中華傳統經典認為,話語雖出自一人,卻可以影響他人,“聽君一席話,勝讀十年書”就有此意,一人之語也可以影響眾人,正所謂“言出乎身,加乎民”(《易經·系辭上》)。話語還可以上升到國家的高度,在國家安危、興衰、成敗中發揮重要作用,“一言而興邦……一言而喪邦”(《論語·子路》)就是這個道理。古人主張通過辯論而彰顯話語的功能,能言善辯者,甚至可以改變雙方力量對比,扭轉整個局勢,如古語所云:“一人之辨,重于九鼎之寶;三寸之舌,強于百萬之師。”戰國時期的公孫衍、張儀等雄辯之士通過話語可以達到“一怒而諸侯懼,安居而天下熄”(《孟子·滕文公下》)的驚人效果。話語也可以決定戰爭或和平,《左傳》有言:“道之以文辭,兵可以弭”,這里的“文辭”,指的是外交的辭令,也就是外交話語。中國歷史上的向戌弭兵、燭之武退秦師、唐雎不辱使命、觸龍說趙太后、晏子使楚、弦高犒師等,都是用話語“化腐朽為神奇”的典型事例。
話語之表達:有理、有物、有度
中華傳統經典不僅重視話語,注重發揮話語的功用,而且在話語的表達方式上有著多重的指向。話語是一門語言藝術,言說的方式在很大程度上決定著話語的效果,只有掌握說話的藝術,才能解決好如何言說、如何發揮話語的應有作用的問題。
首先,要話中有理。說話要講道理,不能依靠外力壓服別人,要言之有理、語重心長、一語中的,善于在話語中增加德性成分,就能起到“服人”的目的,正所謂“以力服人者,非心服也,力不贍也。以德服人者,中心悅誠服也”(《孟子·公孫丑上》)。其次,要話中有物。說話要誠懇實在,要言之鑿鑿、言之有物,而不能空洞無依、口若懸河、鬼話連篇、“口惠而實不至”,不然只會導致“怨災及其身”(《禮記·表記》)。再次,要話之有度。說話要適度,恰如其分、適可而止,“庸德之行,庸言之謹;有所不足,不敢不勉;有余,不敢盡”(《中庸·第十三章》),不能夸夸其談、振振有詞、言過其實。“言不及義”或“辭不達意”的言語辭藻必然會影響話語的表達效果,恰如其分的話語表達則是“辭達而已矣”(《論語·衛靈公》)。最后,說話要看場合。話語會因場合的變化而變化,同樣的話語在不同的場合言說,會產生不同的影響。古人認為,在什么場所,就要說什么話,公事不能私議,不能在朝言及犬馬之事等,即《禮記·曲禮下》中所說的“在官言官,在府言府,在庫言庫,在朝言朝。”
話語之傳播:直抒胸臆或間接遞達
話語產生后本身就具有傳播效應,傳播的形式和質量直接影響話語成效。在中華傳統經典中,話語的傳播有直接傳播和間接傳播之分,具體的表現形式是多樣的,可以分為以下幾種。
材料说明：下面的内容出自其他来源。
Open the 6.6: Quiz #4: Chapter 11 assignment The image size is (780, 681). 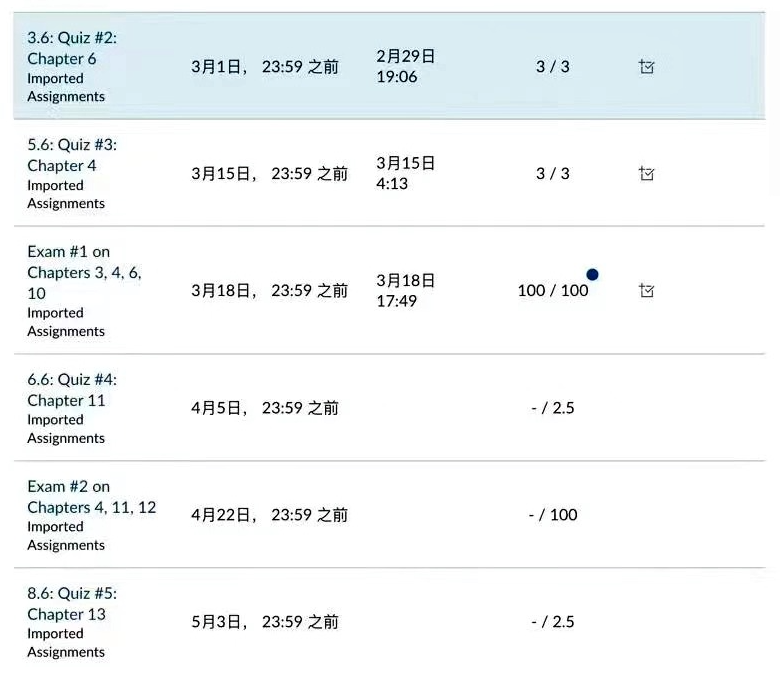click(x=72, y=390)
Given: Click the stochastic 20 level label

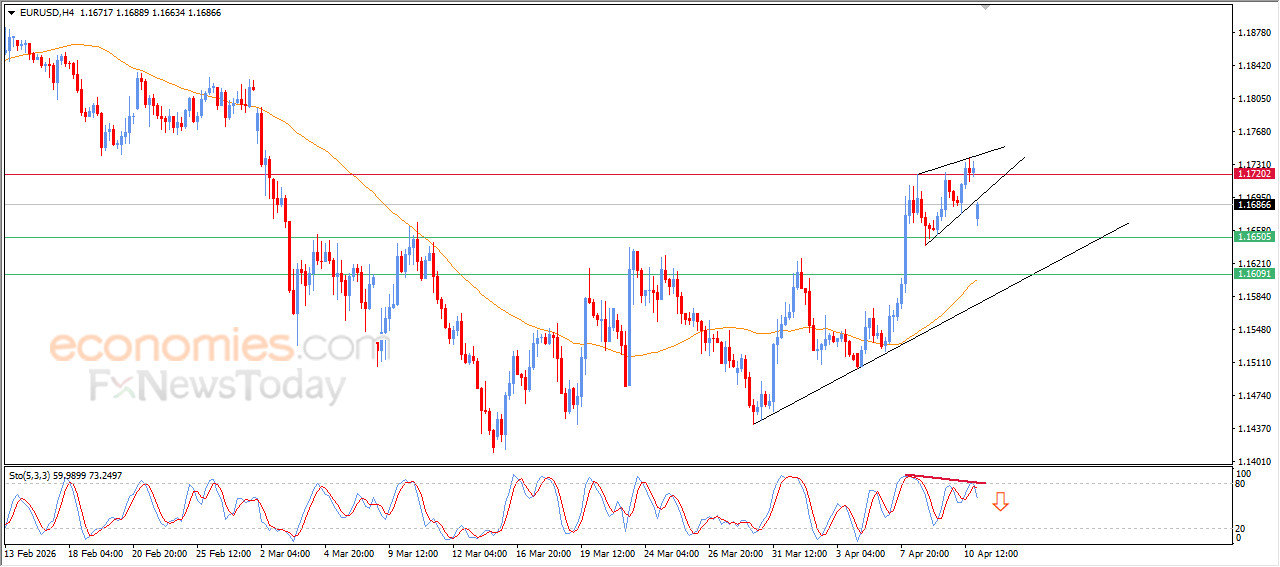Looking at the screenshot, I should coord(1241,528).
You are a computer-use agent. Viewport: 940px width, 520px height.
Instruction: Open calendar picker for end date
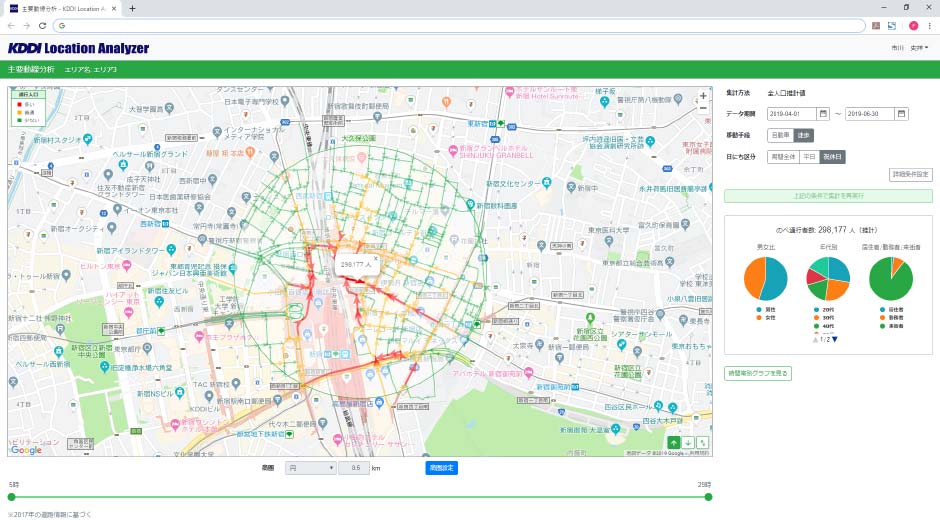[902, 114]
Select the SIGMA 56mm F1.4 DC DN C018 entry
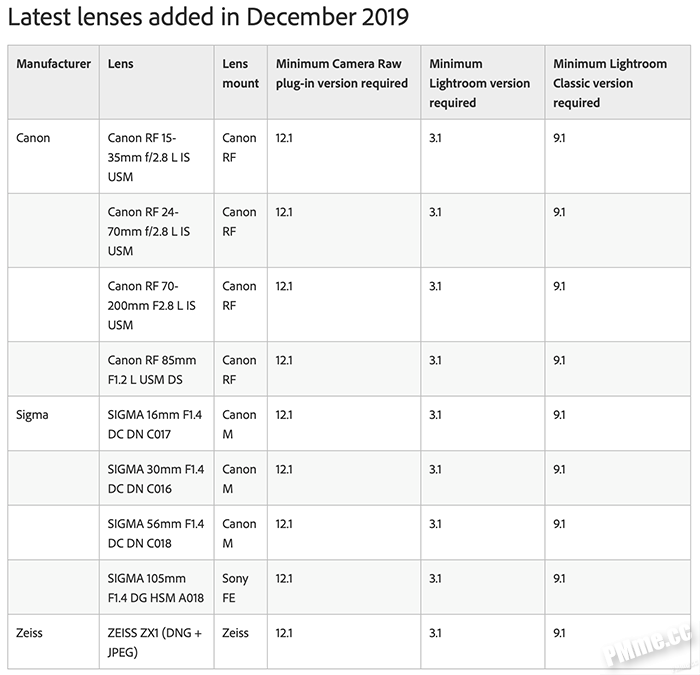The width and height of the screenshot is (700, 675). click(x=156, y=533)
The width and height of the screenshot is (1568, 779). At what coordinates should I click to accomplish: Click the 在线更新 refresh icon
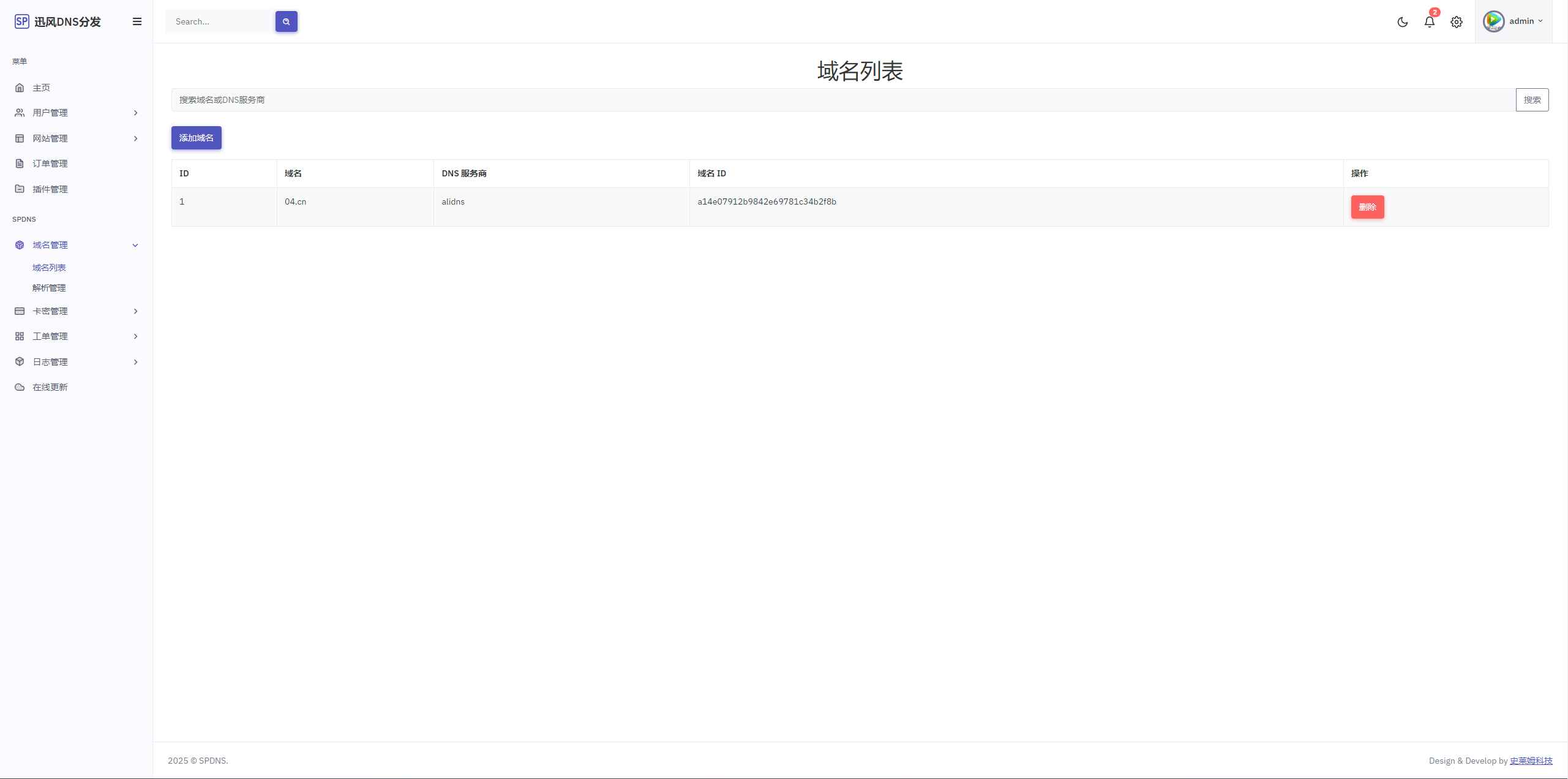pyautogui.click(x=20, y=387)
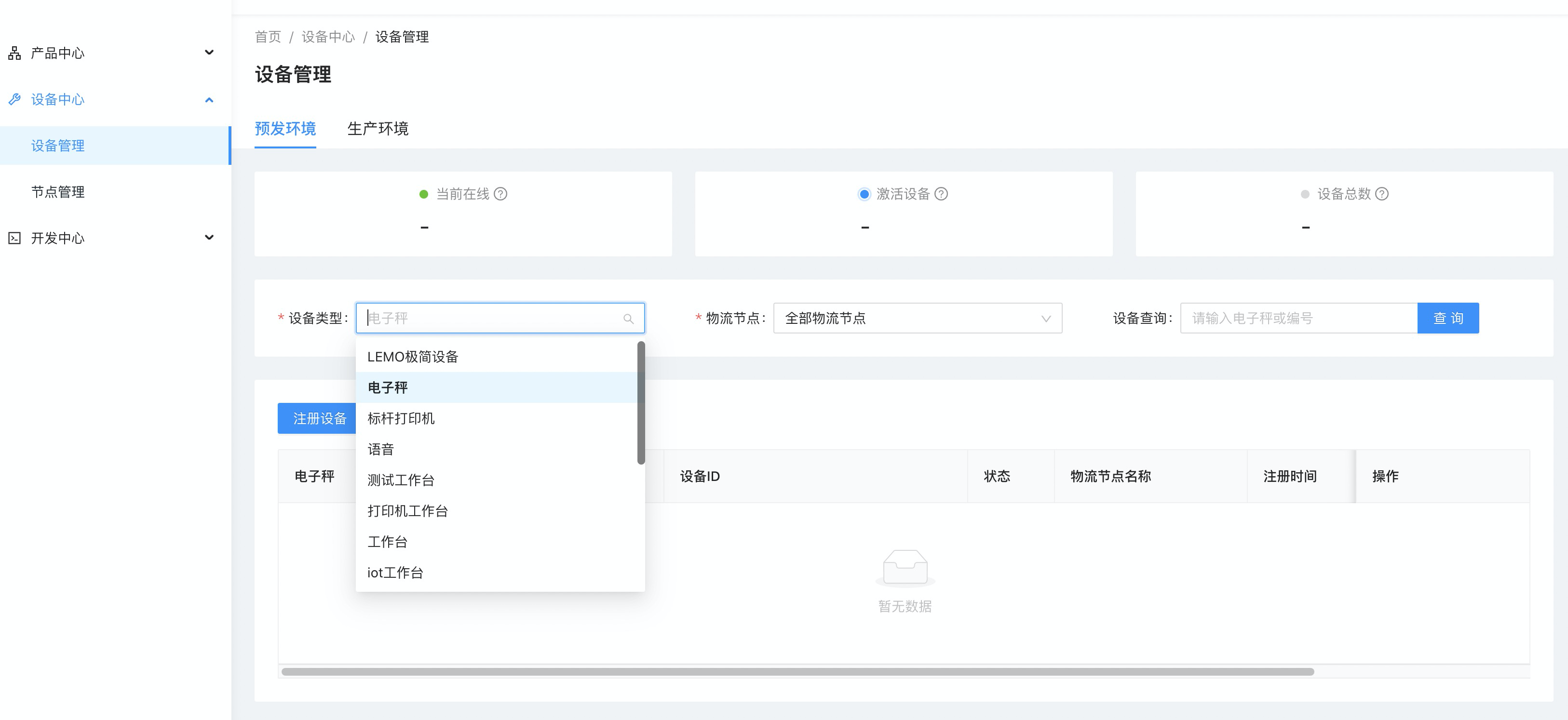The image size is (1568, 720).
Task: Click the 开发中心 terminal icon
Action: (x=14, y=238)
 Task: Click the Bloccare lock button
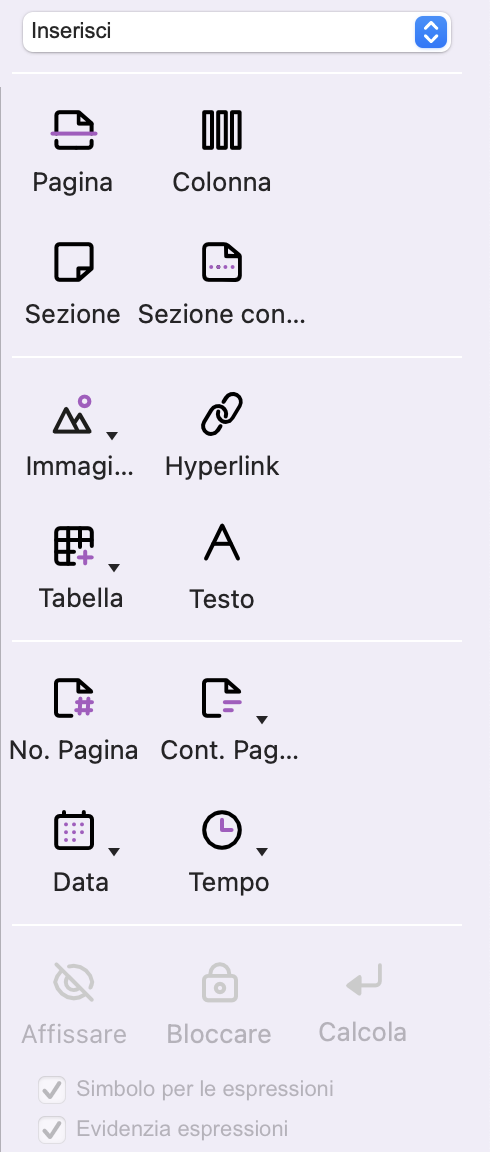(x=219, y=1004)
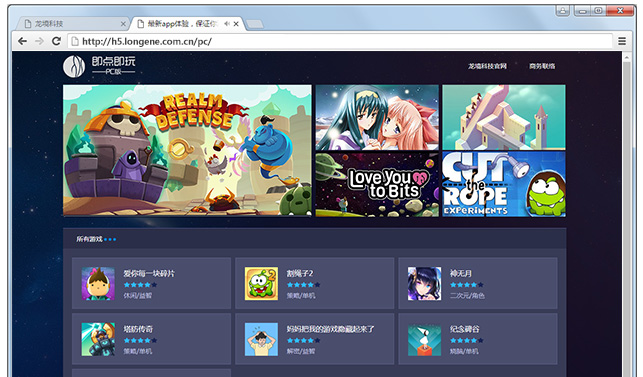This screenshot has width=643, height=377.
Task: Open the 纪念碑谷 game icon
Action: click(x=424, y=339)

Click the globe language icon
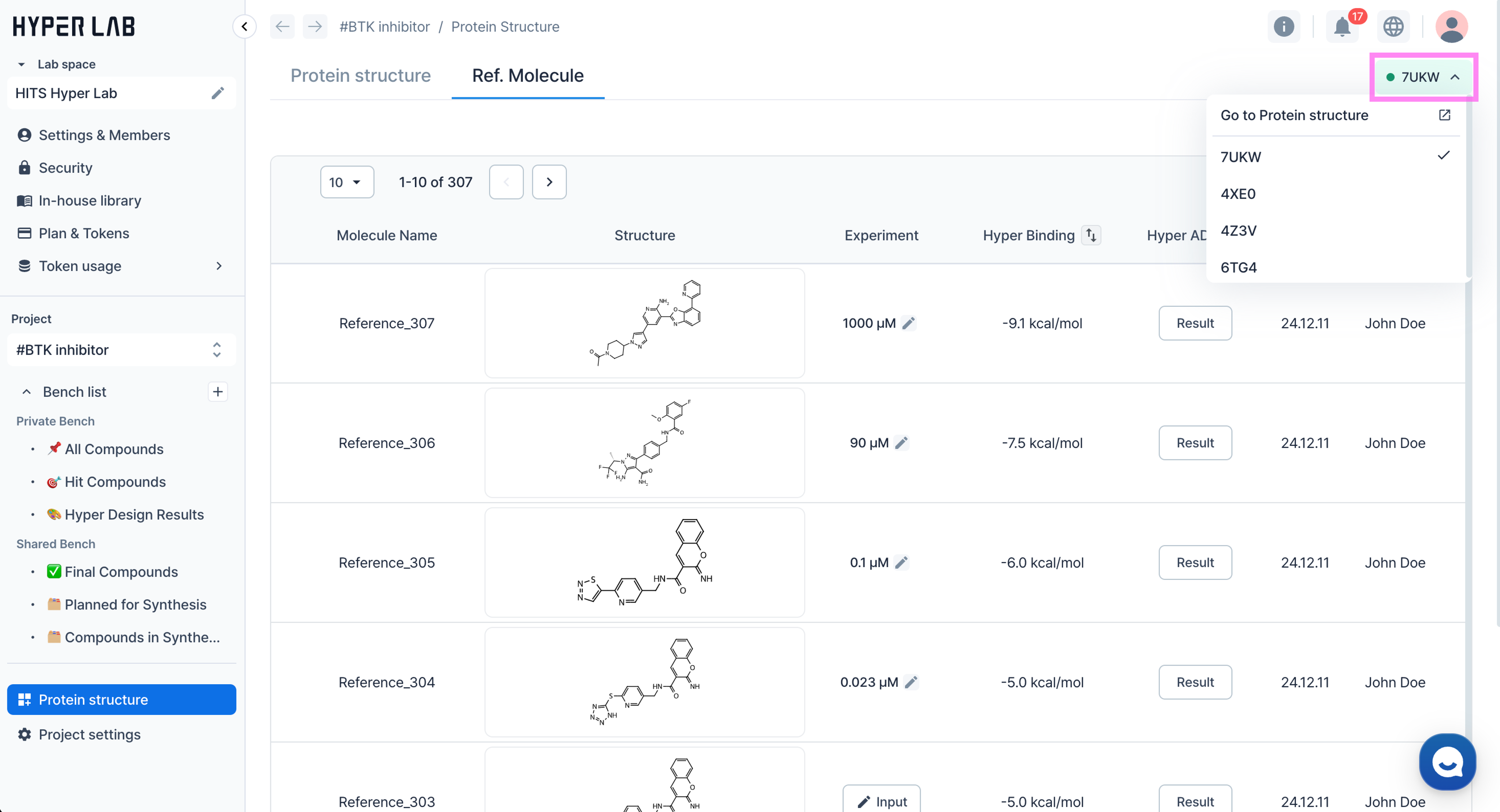[1393, 27]
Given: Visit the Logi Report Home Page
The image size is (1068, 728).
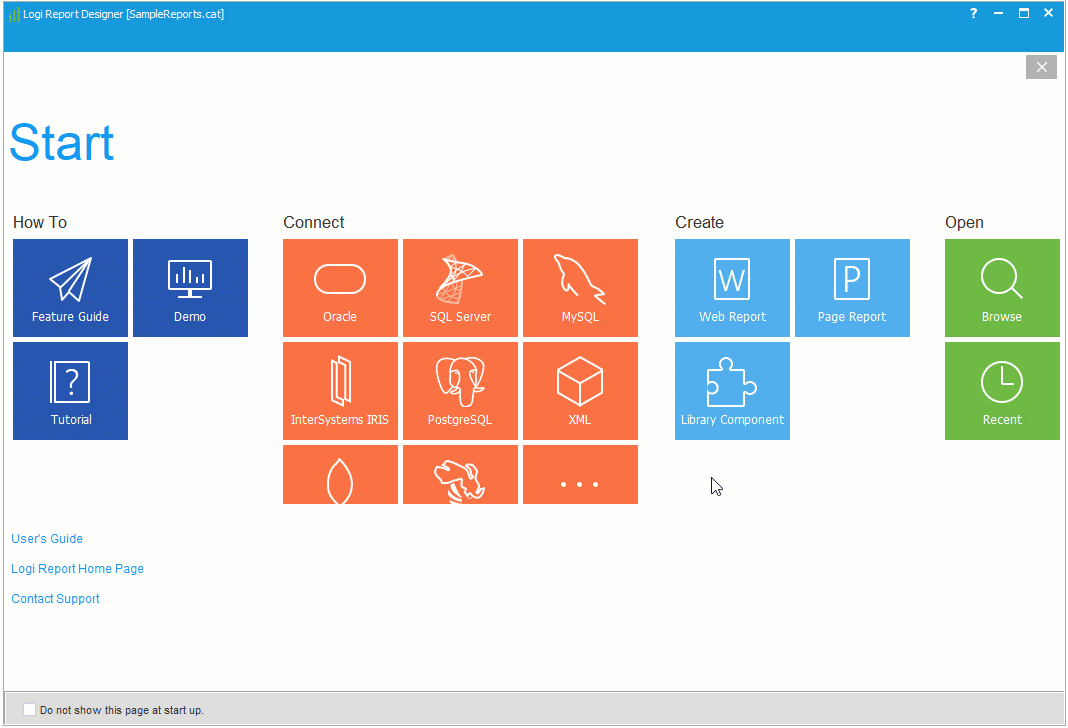Looking at the screenshot, I should [x=77, y=568].
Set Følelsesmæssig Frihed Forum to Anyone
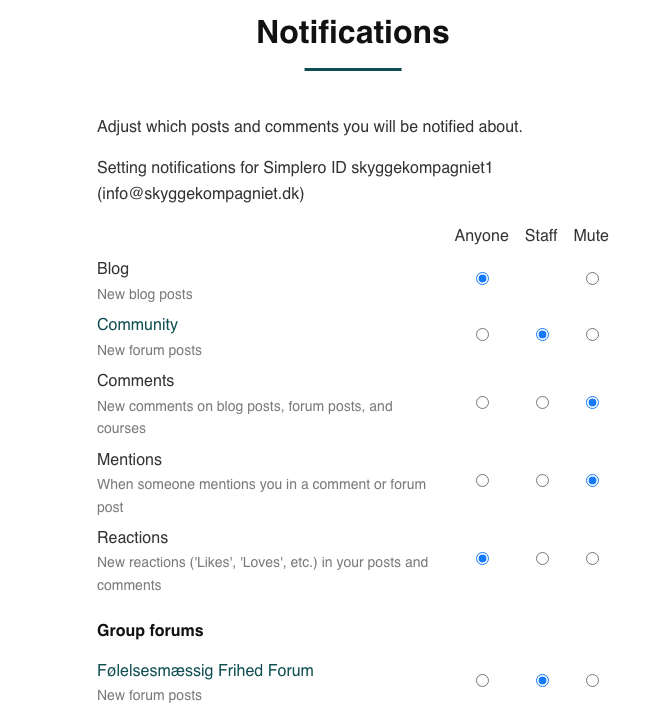The height and width of the screenshot is (718, 659). 483,681
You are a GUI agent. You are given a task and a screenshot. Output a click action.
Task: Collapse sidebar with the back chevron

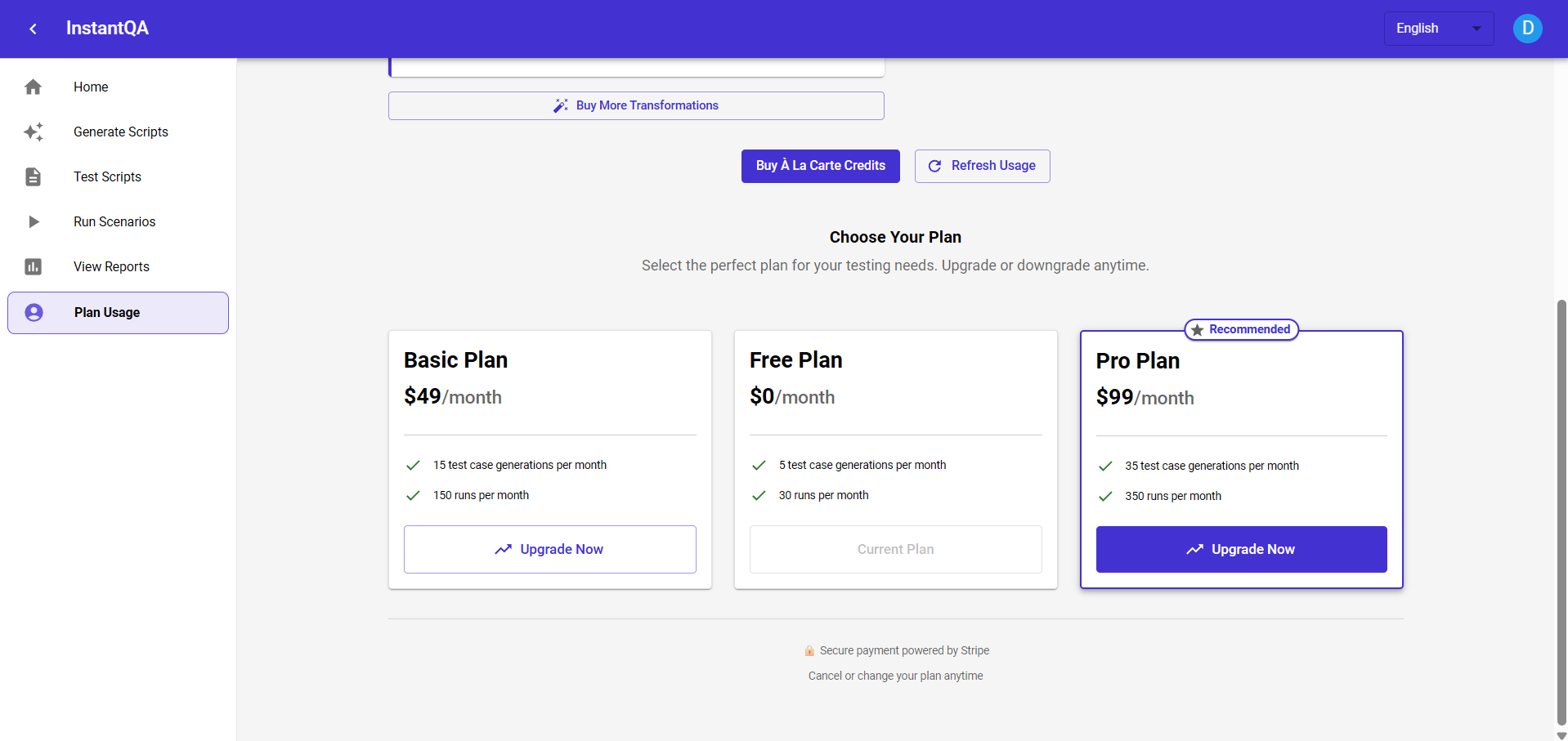[33, 29]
第一種是面對面傳播。這是最普遍的傳播方式,是話語主客體之間當面通過語言進行交流的傳播,耳提面命、面授機宜、對答如流就是這種形式的體現。儒家經典《論語》中的很多場景都是圍繞孔子及其弟子間的對談而展開的。第二種是以詩、歌等形式傳播。《尚書·舜典》云:“詩言志,歌永言,聲依永,律和聲”,既包含話語傳播載體多樣之意,也強調詩、歌、聲、律在話語表達中的有機統一,唐詩、宋詞、元曲等就是通過對詩、歌、聲、律的運用促進了話語的傳播。第三種是通過寫作文章傳播。這是理論化的傳播形式,也是古人常用的傳播方式。魏文帝曹丕在《典論·論文》中有云:“蓋文章,經國之大業,不朽之盛事……古之作者,寄身于翰墨,見意于篇籍,不假良史之辭,不托飛馳之勢,而聲名自傳于后”,不僅說明了寫文章的重要性,也強調文章是話語流傳后世的依托,文章亦是“無聲”的話語;南朝劉勰在《文心雕龍·章句》中也指出,“夫人之立言,因字而生句,積句而成章,積章而成篇”,字、句、章、篇之中,無不滲透著特定的話語。第四種是通過中介傳播。通常是托物言事、托物言情、托物言志,這里的物既有人物也有事物,人物就是傳送話語的特定個體或群體,事物就是具有語言符號象征意義的物件,如柳枝、紅豆、鴻雁、子規、管笛等,看到或者聽到這些,就會明白其中的話語含義。
話語之實踐:虛實互動、言行一致
中華傳統經典中的話語理論并不局限于話語本身,還注重話語的實踐性,將話語和行為相聯系。言語驅使行動,行動則改變現實,言行是社會變化的中樞,所謂“言行,君子之樞機……言行,君子之所以動天地也,可不慎乎!”(《易經·系辭下》)話語并非空洞的“虛”,而是在經過一定轉化后能夠撬動生活的“實”。因此,應當做到虛實互動、言行一致。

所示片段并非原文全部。